EXCERPTED DATA: Begin

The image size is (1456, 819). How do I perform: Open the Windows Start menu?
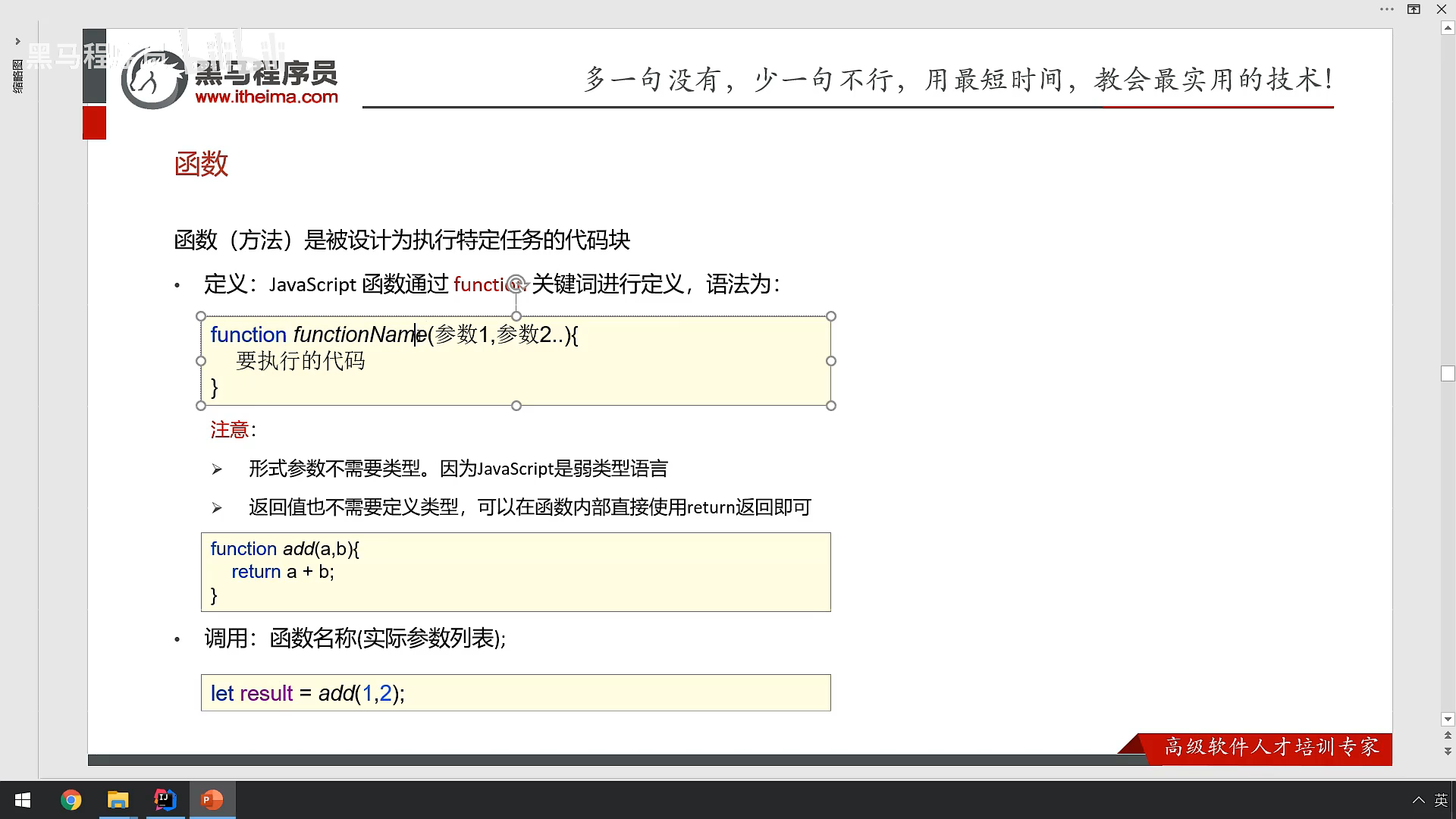pos(23,800)
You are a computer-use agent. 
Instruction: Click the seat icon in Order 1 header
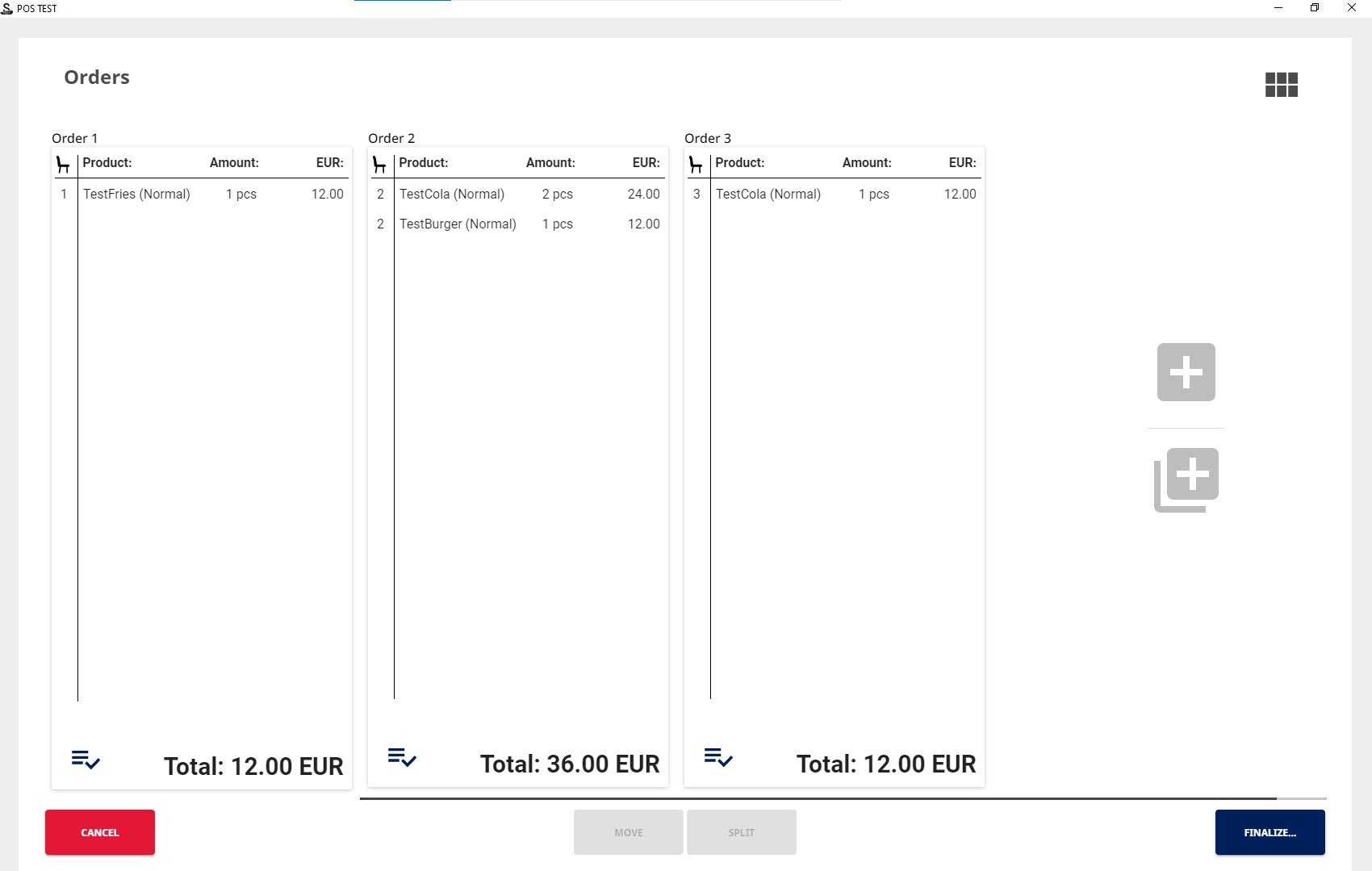click(x=64, y=163)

EXCERPTED DATA: End

» **WORK TO COMPLETE**: Wherever an image appears, omit it; copy the rest of the records exactly.

» **RESPONSE BELOW**:
The image size is (1456, 819). How do I perform: Open the Windows Start menu?
pos(23,800)
You are a computer-use agent. 
Instruction: Click the seat icon in Order 1 header
click(x=64, y=163)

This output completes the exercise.